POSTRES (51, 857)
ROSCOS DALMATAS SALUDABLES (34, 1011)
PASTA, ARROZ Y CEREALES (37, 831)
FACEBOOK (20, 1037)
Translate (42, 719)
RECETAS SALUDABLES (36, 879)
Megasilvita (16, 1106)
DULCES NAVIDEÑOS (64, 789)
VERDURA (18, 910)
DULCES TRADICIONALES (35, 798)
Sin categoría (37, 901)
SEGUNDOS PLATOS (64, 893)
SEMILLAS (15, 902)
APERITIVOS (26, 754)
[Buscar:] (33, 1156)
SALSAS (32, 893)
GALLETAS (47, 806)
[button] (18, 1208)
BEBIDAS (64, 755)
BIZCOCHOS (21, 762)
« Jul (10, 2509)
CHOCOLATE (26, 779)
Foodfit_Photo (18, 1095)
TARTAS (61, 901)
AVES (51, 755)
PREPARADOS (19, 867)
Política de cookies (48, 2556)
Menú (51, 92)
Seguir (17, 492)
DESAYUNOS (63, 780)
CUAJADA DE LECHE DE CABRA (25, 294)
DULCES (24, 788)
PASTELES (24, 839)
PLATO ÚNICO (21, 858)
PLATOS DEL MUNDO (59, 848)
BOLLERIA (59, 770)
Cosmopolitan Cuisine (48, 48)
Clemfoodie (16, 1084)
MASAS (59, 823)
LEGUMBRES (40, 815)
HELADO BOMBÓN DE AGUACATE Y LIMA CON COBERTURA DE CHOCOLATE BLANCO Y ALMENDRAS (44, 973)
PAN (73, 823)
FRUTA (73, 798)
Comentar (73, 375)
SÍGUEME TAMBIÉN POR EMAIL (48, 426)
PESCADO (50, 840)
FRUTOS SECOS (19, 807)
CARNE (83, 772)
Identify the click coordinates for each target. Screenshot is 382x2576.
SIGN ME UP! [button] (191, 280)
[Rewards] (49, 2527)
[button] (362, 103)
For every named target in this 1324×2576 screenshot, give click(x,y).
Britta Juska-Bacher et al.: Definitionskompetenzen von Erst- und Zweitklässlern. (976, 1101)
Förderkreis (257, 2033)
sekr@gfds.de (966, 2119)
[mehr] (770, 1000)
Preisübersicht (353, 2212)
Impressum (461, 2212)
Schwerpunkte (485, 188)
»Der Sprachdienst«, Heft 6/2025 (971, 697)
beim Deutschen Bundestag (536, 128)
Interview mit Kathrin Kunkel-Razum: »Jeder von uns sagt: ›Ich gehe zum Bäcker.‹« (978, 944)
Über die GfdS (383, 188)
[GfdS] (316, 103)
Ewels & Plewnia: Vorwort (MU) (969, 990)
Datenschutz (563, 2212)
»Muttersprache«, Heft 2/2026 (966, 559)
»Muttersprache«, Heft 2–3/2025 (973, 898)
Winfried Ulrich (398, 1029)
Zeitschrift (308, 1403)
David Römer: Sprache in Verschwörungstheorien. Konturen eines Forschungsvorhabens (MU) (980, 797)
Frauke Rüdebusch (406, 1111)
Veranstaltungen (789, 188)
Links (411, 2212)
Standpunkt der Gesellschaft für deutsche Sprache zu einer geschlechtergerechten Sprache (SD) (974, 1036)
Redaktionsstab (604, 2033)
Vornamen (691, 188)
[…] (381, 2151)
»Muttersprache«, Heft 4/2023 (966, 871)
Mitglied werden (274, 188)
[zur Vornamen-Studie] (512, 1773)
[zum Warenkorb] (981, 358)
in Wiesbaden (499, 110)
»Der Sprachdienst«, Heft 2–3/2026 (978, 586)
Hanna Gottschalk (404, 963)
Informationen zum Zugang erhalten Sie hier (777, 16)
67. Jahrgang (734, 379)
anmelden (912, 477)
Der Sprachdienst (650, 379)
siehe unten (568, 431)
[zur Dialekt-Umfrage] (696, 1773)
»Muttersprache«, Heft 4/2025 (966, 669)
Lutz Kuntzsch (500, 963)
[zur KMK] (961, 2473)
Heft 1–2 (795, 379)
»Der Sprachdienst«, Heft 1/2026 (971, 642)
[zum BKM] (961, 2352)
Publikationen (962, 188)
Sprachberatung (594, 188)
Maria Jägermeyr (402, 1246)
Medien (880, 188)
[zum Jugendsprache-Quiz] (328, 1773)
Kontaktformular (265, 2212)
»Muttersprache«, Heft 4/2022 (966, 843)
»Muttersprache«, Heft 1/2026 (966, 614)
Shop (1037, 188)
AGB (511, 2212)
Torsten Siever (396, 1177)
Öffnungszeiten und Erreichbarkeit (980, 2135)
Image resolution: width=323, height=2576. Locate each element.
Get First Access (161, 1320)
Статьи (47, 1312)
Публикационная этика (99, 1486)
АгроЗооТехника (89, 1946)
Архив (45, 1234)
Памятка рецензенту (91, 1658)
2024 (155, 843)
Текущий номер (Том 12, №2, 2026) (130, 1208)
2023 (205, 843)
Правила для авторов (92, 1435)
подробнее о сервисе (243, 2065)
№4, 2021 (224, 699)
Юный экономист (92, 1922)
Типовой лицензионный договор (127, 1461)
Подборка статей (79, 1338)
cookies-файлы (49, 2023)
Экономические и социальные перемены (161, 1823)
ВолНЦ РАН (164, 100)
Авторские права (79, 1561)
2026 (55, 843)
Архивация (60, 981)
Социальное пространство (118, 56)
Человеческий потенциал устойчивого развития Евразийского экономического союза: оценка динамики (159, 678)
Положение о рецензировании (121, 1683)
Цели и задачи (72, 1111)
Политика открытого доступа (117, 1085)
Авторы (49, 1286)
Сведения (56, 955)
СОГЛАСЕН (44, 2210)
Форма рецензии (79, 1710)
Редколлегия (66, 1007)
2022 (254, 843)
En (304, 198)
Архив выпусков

▸ **DESCRIPTION OF THE TASK**
Every line of the material above that has the string "SALUDABLES" needs pulling out.

▸ **SOLVED PROBLEM**
ROSCOS DALMATAS SALUDABLES (34, 1011)
RECETAS SALUDABLES (36, 879)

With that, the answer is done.